• _WHAT YOU SHOULD DO_
Could you repeat all of the entries exactly, leaving out any pictures?

• _EXCERPTED DATA_
#####

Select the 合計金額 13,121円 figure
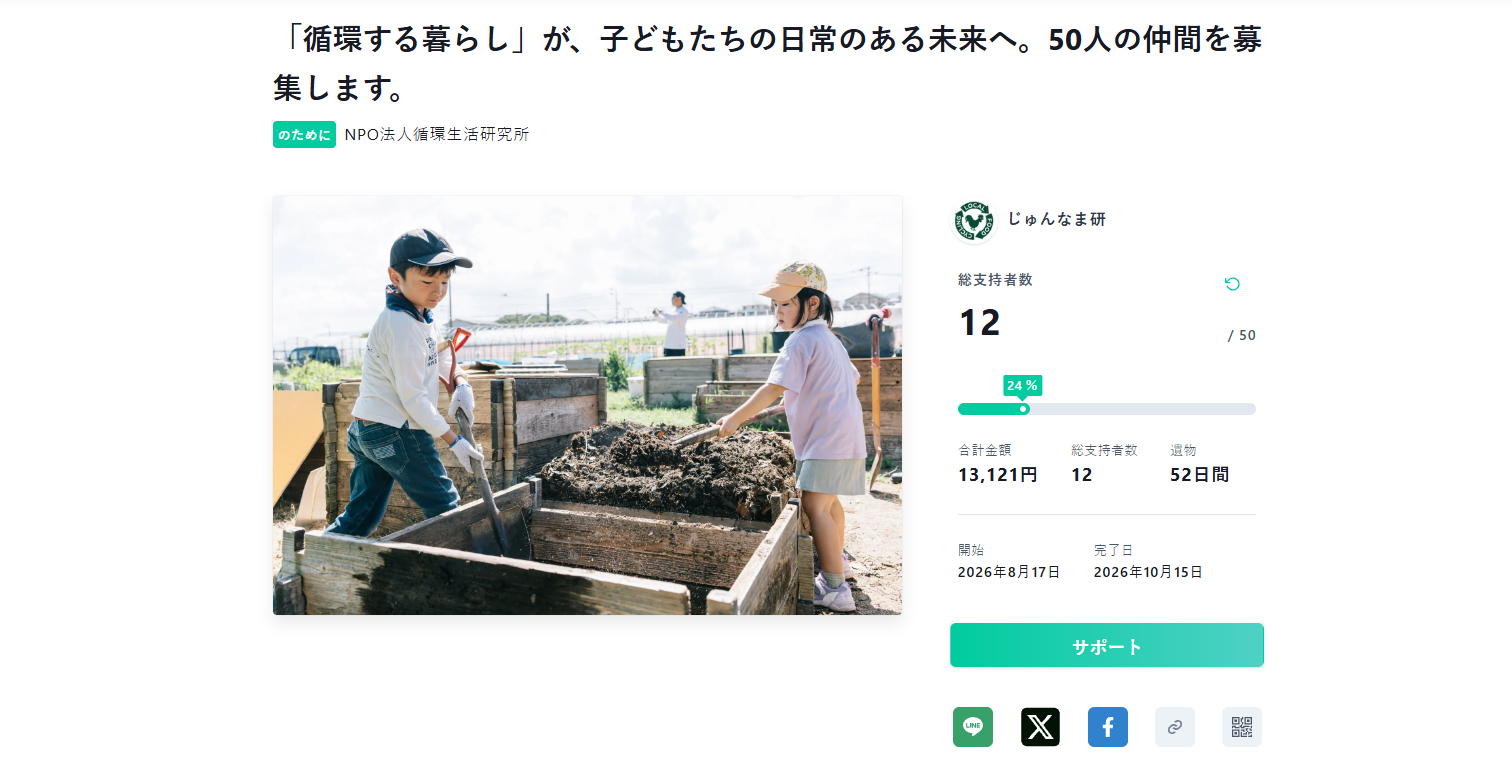tap(998, 475)
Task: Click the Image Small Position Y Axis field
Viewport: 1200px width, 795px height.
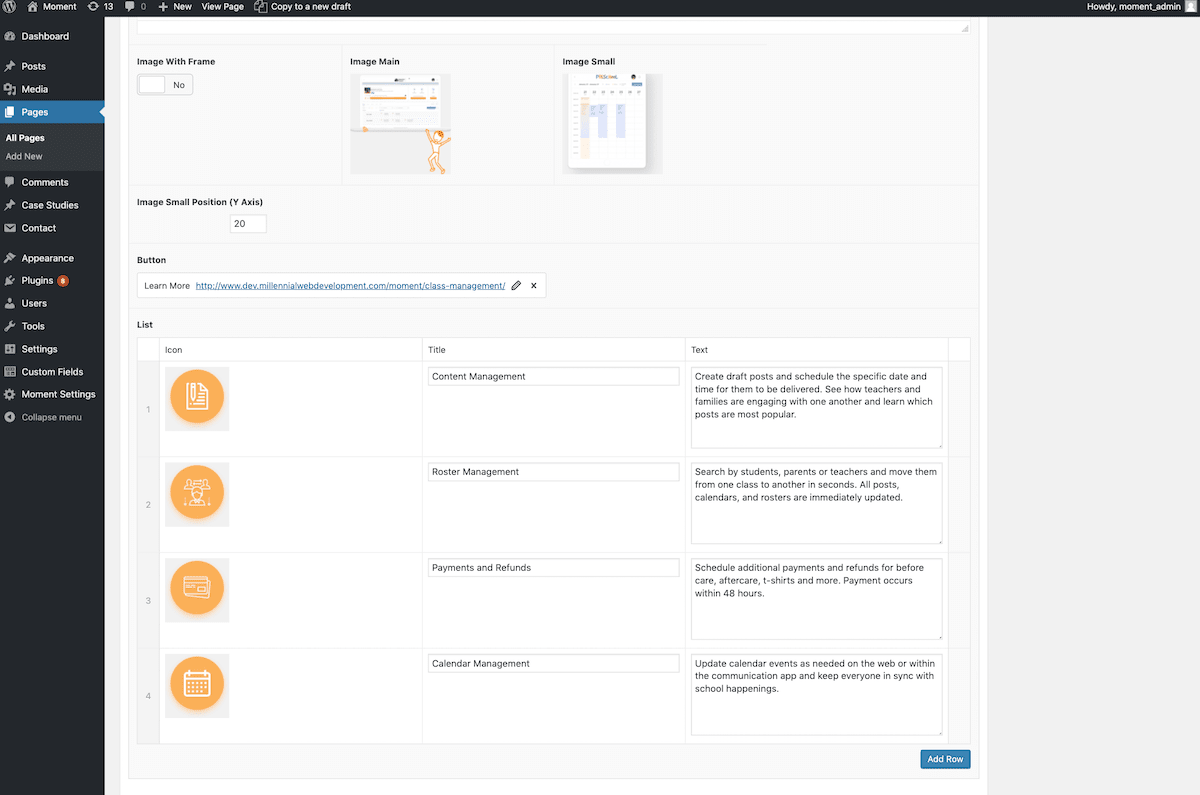Action: click(248, 224)
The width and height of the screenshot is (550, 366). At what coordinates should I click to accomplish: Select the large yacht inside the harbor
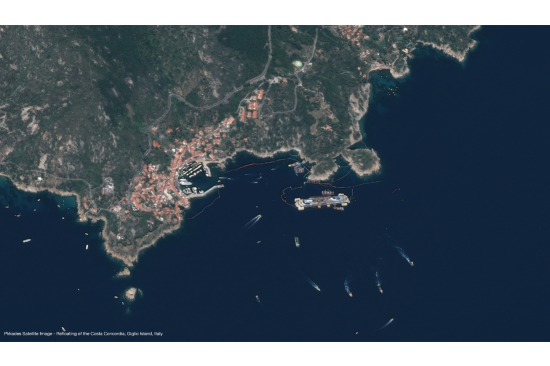tap(186, 182)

#####

• _WRITTEN SOLUTION_
Select the 合計金額 13,121円 figure
tap(998, 475)
Task: Click the Image Small Position Y Axis field
Viewport: 1200px width, 795px height.
Action: click(248, 224)
The width and height of the screenshot is (550, 366). At what coordinates should I click to accomplish: Select the large yacht inside the harbor
tap(186, 182)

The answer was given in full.